Victoria Hislop (Cartes Postales from Greece)
Inspired by a visit to Spinalonga, the abandoned Greek leprosy colony, Victoria Hislop wrote The Island in 2005. It became an international bestseller and a 26-part Greek TV series. She was named Newcomer of the Year at the British Book Awards and is now an ambassador for Lepra. Her affection for the Mediterranean then took her to Spain, and in the number one bestseller The Return she wrote about the painful secrets of its civil war. In The Thread, Victoria returned to Greece to tell the turbulent tale of Thessaloniki and its people across the 20th century. It was followed by her much-admired Greece-set collection, The Last Dance and Other Stories. Her fourth novel, The Sunrise, was published to widespread acclaim, and was a Sunday Times number one bestseller. Victoria divides her time between England and Greece.

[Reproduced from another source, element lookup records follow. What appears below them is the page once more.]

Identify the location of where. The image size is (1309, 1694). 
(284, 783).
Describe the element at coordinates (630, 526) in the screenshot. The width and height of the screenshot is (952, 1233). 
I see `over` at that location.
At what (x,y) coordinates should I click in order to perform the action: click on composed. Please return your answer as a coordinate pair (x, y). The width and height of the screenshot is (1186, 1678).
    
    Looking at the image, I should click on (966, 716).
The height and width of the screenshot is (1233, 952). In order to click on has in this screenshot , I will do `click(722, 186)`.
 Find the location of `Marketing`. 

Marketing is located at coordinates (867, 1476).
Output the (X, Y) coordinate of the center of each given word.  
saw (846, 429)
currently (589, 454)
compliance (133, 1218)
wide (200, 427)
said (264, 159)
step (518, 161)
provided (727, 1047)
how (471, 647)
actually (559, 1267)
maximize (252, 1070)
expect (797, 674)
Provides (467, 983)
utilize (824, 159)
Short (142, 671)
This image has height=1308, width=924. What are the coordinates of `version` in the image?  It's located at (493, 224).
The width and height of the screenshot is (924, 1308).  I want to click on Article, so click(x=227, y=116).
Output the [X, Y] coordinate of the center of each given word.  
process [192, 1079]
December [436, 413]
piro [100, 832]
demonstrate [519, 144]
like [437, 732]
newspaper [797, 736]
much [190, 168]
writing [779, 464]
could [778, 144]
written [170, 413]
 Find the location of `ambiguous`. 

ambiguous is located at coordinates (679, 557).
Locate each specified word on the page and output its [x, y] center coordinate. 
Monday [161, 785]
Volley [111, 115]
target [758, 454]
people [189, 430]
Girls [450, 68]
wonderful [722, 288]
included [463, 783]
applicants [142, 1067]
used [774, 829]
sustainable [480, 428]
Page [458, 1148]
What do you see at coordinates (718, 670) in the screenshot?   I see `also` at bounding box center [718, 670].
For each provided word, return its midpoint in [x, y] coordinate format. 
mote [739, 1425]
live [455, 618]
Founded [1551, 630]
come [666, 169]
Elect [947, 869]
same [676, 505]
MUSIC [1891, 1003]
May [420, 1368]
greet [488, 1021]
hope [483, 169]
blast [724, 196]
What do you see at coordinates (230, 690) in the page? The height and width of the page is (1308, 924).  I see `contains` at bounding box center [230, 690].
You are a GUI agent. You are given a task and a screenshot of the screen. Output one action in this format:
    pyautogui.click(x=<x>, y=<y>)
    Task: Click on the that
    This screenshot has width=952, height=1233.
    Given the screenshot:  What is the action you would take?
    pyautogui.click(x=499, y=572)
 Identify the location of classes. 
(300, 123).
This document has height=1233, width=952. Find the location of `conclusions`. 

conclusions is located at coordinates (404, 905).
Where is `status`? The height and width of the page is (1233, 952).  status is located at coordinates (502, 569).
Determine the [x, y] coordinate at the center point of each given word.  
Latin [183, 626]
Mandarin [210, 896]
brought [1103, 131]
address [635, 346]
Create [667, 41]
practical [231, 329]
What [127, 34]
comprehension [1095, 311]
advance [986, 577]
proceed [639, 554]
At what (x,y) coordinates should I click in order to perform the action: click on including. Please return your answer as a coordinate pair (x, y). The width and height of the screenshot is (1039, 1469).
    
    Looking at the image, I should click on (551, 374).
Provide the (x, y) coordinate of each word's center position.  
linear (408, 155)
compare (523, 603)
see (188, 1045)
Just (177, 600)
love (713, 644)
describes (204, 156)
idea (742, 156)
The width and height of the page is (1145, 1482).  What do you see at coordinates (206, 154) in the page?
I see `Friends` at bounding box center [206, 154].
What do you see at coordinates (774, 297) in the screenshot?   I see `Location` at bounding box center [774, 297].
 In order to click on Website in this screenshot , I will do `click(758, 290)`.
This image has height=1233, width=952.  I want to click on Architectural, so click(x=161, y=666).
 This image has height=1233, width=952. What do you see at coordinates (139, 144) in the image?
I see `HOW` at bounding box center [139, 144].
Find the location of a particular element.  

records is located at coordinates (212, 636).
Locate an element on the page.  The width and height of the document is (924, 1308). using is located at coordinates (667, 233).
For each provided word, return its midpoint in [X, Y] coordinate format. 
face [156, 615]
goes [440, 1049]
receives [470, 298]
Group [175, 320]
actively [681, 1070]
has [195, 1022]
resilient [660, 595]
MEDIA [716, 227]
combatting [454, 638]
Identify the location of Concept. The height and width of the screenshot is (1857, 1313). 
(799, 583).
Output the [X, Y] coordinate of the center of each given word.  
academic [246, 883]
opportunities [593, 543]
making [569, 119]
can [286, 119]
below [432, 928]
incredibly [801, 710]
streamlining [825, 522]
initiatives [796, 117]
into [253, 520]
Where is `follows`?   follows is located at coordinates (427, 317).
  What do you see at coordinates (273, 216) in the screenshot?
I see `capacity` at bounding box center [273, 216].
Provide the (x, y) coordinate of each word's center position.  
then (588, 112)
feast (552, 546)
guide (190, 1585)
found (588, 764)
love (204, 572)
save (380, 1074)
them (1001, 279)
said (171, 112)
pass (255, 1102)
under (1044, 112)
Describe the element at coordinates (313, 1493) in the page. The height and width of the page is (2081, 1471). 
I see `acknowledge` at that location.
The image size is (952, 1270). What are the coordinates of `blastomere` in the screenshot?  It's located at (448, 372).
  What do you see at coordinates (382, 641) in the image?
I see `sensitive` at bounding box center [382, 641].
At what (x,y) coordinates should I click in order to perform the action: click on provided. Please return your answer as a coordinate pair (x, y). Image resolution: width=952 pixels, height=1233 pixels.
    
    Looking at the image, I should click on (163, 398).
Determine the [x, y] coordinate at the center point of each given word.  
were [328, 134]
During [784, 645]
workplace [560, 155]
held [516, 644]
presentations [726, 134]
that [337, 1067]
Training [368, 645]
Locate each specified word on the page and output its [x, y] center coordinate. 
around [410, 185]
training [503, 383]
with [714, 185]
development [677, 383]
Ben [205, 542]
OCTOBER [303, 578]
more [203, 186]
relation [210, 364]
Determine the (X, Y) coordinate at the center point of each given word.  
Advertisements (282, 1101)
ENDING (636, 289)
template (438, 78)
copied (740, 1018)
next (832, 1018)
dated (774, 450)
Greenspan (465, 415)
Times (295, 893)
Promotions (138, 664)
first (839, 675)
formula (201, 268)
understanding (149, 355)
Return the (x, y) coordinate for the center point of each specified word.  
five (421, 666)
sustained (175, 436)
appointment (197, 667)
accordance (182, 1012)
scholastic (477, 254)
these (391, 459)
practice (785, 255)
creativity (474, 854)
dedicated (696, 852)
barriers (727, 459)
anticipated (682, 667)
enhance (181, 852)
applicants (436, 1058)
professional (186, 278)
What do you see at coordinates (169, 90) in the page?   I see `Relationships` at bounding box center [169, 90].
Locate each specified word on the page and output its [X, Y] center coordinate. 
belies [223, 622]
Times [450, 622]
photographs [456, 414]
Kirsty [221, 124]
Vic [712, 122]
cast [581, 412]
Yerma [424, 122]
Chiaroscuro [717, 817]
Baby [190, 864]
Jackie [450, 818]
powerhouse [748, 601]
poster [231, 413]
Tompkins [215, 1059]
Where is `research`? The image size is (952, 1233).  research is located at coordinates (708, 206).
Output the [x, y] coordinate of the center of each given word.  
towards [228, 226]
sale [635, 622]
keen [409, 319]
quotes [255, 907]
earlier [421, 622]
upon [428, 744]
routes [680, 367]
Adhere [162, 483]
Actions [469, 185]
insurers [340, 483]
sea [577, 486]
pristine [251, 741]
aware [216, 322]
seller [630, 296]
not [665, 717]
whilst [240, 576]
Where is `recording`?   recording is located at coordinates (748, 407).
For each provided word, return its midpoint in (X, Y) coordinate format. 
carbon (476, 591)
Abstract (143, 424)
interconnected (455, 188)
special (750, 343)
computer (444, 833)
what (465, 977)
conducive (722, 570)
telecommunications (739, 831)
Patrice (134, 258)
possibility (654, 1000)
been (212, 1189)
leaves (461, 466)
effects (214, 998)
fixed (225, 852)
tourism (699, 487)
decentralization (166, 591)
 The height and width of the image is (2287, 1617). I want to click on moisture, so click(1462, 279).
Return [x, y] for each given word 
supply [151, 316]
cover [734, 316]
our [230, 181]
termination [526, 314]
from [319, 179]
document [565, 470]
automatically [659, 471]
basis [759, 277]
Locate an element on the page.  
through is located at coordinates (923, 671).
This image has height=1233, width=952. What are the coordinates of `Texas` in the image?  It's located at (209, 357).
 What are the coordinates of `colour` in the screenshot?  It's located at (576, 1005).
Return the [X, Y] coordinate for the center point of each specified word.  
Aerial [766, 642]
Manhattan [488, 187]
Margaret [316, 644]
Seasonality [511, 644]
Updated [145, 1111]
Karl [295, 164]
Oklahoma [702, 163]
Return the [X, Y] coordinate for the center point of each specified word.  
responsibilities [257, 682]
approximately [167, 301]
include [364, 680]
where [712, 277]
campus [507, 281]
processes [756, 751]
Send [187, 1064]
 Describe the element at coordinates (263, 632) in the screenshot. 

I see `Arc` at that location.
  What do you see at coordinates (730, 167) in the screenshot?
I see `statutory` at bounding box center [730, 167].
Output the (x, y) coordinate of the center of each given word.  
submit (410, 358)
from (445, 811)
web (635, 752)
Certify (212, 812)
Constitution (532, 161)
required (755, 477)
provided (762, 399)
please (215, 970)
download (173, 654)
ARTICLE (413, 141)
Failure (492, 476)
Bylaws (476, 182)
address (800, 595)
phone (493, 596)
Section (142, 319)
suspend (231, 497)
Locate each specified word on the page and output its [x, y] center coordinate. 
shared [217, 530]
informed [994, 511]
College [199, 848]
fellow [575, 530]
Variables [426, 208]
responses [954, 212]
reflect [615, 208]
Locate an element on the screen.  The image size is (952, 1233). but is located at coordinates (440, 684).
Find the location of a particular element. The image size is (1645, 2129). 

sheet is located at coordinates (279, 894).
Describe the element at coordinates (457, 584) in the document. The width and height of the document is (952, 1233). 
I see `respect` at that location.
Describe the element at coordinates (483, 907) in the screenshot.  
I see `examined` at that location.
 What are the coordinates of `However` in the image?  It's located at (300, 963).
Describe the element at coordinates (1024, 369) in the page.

Photo: Ioanna Tzetzoumi. www.victoriahislop.com
Viv Groskop (I Laughed, I Cried)
Viv Groskop is a stand-up comedian, writer and presenter. A regular on BBC Radio 4’s Front Row and Saturday Review, her latest solo show Be More Margo opened at The Stand at the Edinburgh Fringe in August and is now touring. Her mid-life crisis memoir I Laughed, I Cried: How One Woman Took On Stand-Up and (Almost) Ruined Her Life (Orion) reached number one in the Amazon comedy bestseller chart. http://vivgroskop.com
Will Smith (Mainlander)
Will Smith was born in 1971. He was brought up in Jersey in the Channel Islands. Beginning as a stand-up comedian he won Time Out’s Comedy award for 2004 and Chortle’s Best headliner for 2005. For several seasons he has also been a popular regular at the Edinburgh Fringe and in 2007 supported Ricky Gervais on his Fame tour. As a writer he has contributed to the satirical political sitcom ‘The Thick of It’, in which he also acts and the American TV satire ‘Veep’.